• TASK DATA

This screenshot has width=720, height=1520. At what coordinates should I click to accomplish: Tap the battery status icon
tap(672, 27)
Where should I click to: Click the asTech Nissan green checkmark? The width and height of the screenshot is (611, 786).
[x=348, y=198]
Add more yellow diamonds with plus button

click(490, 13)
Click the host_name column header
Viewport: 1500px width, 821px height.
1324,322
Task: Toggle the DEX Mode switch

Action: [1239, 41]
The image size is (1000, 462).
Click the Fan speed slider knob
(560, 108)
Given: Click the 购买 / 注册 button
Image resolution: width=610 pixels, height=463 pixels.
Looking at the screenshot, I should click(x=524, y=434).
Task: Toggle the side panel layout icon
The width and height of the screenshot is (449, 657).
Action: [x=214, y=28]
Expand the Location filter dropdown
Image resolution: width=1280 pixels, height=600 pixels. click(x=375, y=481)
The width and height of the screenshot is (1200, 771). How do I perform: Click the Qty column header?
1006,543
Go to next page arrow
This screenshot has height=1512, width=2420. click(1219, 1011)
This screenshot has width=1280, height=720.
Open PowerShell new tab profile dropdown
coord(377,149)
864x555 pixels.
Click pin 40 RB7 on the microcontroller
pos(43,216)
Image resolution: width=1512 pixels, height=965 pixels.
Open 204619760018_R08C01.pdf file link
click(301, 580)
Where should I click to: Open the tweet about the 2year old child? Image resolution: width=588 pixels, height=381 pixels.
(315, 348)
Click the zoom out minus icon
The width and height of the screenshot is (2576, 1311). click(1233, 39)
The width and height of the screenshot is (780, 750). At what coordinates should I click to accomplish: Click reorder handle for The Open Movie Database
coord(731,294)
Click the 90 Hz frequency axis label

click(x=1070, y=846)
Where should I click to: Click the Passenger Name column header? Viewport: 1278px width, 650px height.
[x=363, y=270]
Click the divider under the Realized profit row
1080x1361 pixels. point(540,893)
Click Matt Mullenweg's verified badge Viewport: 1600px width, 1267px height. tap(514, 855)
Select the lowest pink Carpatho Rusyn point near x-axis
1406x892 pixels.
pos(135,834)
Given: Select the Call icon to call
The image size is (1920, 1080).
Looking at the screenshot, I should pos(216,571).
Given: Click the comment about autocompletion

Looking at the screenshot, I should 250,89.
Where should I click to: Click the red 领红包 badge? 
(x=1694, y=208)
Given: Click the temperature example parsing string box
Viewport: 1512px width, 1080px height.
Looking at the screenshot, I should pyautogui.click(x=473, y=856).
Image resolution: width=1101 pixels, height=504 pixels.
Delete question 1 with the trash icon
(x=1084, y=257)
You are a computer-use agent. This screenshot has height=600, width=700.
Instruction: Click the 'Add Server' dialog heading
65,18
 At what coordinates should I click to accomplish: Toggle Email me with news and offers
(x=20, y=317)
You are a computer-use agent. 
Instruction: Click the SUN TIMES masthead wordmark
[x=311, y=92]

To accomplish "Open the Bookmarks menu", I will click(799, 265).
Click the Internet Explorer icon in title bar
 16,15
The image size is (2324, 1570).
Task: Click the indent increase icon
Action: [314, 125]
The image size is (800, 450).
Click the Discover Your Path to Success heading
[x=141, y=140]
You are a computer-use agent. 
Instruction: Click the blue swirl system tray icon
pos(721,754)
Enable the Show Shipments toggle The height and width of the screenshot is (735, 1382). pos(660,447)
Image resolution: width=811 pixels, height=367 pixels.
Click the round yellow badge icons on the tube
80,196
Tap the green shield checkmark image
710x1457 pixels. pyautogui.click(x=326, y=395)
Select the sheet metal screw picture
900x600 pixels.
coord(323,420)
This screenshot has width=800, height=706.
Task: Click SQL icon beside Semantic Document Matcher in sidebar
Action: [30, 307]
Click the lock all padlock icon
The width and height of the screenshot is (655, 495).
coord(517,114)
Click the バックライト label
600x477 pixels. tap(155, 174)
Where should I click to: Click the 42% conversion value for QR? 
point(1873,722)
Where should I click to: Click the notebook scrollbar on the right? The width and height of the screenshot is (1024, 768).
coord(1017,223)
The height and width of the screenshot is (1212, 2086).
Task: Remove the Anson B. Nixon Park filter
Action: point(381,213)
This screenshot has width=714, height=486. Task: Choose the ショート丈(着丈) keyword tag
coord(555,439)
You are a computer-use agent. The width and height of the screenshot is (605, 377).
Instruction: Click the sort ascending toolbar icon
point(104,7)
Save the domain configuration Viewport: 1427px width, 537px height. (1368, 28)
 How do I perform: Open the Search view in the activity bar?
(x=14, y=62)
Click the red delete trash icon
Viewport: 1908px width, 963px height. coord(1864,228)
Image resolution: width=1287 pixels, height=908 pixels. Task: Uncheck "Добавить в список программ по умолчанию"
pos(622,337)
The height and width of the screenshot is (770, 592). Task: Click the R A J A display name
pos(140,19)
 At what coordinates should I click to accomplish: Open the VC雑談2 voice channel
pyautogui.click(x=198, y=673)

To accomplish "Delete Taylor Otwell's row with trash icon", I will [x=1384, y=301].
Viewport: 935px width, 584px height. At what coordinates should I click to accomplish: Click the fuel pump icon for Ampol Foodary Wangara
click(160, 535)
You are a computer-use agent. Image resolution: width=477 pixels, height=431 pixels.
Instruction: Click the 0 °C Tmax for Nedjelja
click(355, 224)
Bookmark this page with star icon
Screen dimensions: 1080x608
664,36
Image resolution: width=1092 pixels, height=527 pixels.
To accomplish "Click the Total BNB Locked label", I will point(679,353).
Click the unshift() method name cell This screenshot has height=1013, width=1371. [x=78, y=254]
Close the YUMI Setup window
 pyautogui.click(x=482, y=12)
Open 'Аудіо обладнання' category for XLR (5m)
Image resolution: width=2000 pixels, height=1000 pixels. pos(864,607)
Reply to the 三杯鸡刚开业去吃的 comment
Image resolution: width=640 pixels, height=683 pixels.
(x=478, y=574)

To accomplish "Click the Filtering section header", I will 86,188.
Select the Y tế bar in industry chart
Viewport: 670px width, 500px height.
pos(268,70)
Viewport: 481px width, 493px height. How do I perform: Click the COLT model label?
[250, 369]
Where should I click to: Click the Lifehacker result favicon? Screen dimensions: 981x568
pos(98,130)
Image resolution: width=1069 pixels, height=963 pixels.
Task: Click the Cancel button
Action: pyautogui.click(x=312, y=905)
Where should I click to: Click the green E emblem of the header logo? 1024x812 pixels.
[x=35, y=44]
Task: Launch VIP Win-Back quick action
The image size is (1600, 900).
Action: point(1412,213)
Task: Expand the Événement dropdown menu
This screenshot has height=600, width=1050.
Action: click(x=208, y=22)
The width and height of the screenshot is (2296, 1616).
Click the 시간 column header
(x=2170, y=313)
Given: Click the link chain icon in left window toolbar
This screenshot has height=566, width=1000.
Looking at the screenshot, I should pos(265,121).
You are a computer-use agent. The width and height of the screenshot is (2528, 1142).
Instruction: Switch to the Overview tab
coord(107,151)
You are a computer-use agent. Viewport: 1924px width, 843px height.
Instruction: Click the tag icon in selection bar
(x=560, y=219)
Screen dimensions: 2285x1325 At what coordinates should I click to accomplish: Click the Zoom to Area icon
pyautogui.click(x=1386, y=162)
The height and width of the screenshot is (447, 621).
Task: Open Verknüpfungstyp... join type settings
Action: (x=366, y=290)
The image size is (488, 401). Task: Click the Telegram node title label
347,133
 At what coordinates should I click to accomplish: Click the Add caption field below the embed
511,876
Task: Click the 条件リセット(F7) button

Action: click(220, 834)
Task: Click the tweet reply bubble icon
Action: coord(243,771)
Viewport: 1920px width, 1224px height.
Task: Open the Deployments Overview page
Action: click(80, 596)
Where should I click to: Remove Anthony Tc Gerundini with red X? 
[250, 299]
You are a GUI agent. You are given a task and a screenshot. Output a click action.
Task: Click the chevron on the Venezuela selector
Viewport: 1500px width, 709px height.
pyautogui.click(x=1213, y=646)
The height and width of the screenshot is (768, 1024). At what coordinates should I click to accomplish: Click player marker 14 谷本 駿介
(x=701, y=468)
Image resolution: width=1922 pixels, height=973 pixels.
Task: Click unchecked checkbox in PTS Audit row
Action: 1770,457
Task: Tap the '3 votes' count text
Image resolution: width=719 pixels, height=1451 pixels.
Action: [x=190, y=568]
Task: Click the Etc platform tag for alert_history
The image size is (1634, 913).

• WHAT YOU SHOULD DO
Please transcribe the records exactly, everything from the line containing "Select the lowest" down to the line containing "(x=1694, y=208)", both included.

• RESULT OF THE TASK
Select the lowest pink Carpatho Rusyn point near x-axis
1406x892 pixels.
pos(135,834)
Given: Select the Call icon to call
The image size is (1920, 1080).
Looking at the screenshot, I should pos(216,571).
Given: Click the comment about autocompletion

Looking at the screenshot, I should 250,89.
Where should I click to: Click the red 领红包 badge? 
(x=1694, y=208)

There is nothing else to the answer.